Read the article here.

April 15, 1964

“I guess I leaped six feet from my seat when my name was called,” Mr. Poitier told The Times in 1964 after he won an Oscar for best actor in “Lilies of the Field.” “You can call that surprise if you want to.”

In speaking about how he got to what The Times called “the pinnacle of stardom,” he said:

“I have always thought of survival in terms of my internal self. That is more important than external self. I wanted to be, in my own terms, worthwhile. I wanted to be acceptable to myself. And I felt that way in acting.”

Read the article here.

Feb. 28, 1989

Twenty-five years later, Mr. Poitier looked back at how his career had progressed.

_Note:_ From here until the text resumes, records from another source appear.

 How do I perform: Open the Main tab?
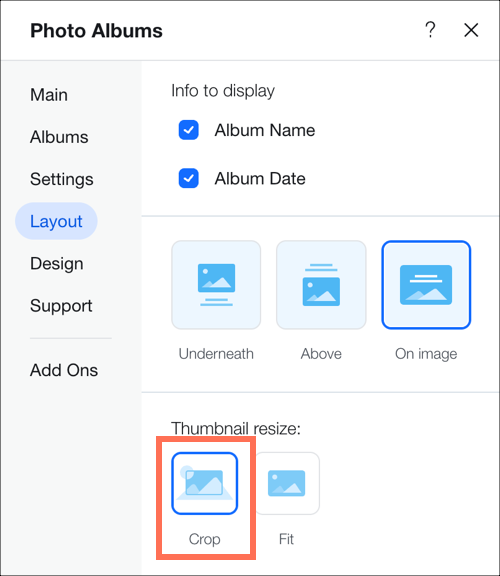[49, 95]
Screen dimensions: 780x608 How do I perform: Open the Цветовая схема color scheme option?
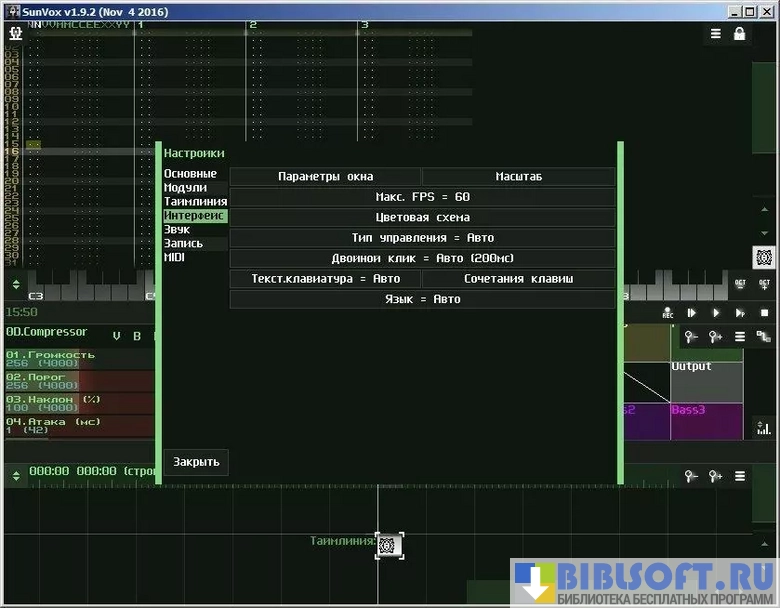pos(422,217)
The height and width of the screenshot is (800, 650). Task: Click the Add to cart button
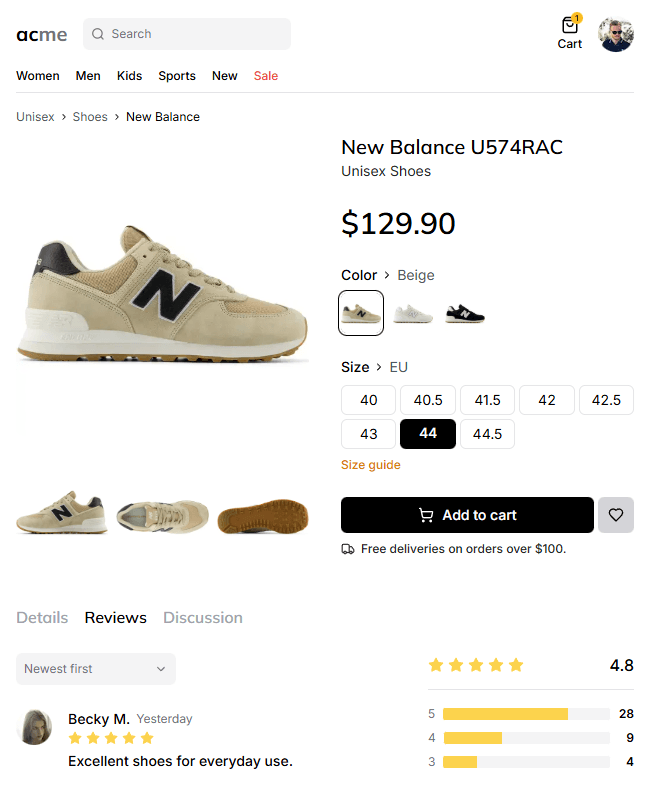[467, 515]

By 1989, his film characters had included the streetwise student of “Blackboard Jungle”; the proper, collected schoolteacher of “To Sir, With Love”; the restless, frustrated Walter Lee Younger of “A Raisin in the Sun” (a role he created on Broadway); and the methodical but outspoken detective Virgil Tibbs of “In the Heat of the Night.”

“The most memorable and enduring of those roles embodied the experience of many Black Americans: an abiding faith in the country’s institutions, coupled with frustration and anger directed at those same institutions,” The Times wrote.

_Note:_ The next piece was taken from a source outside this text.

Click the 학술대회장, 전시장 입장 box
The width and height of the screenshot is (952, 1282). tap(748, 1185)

“Historical circumstances have changed,” Mr. Poitier said. “During the period when I was the only person here — no Bill Cosby, no Eddie Murphy, no Denzel Washington — I was carrying the hopes and aspirations of an entire people. I had no control over content, no creative leverage except to refuse to do a film, which I often did.”

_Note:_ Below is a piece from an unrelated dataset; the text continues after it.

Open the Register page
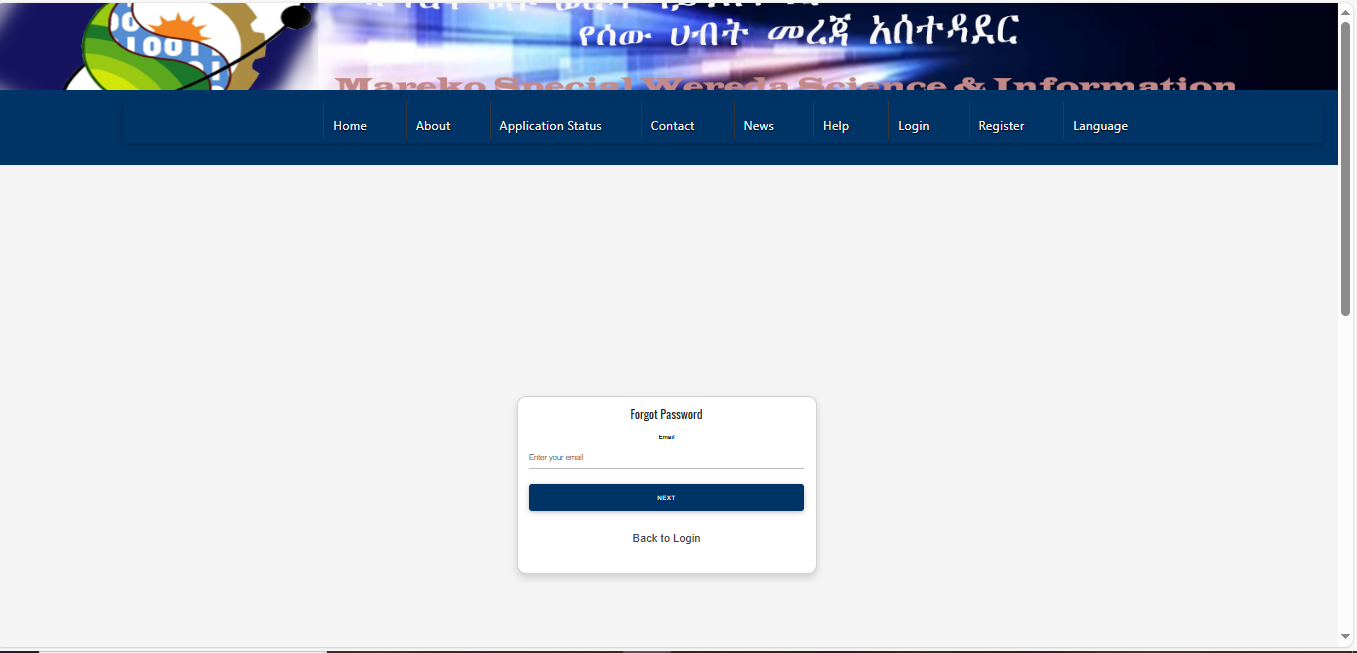Screen dimensions: 1357x653 (1001, 126)
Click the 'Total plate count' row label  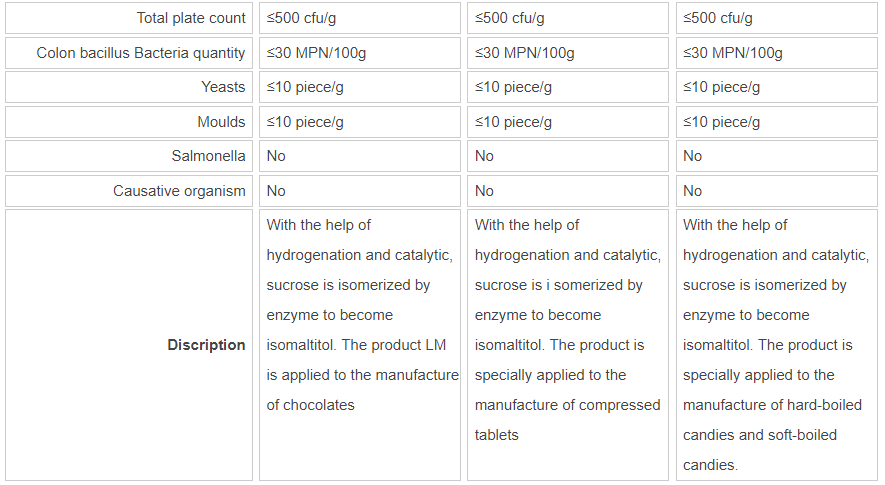coord(191,18)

“I had to satisfy the action fans, the romantic fans, the intellectual fans. It was a terrific burden.”

Read the article here.

April 16, 2000

The New York Times Magazine marveled at Mr. Poitier’s diet — at age 73, he had sworn off alcohol, red meat, milk and sugar, referring to an occasional scoop of ice cream as “falling off the wagon.”

The Times wrote: “He is 6-foot-3, 200 pounds, trim, fit and still smiling the incandescent smile that started his career five decades ago.”

Read the article here.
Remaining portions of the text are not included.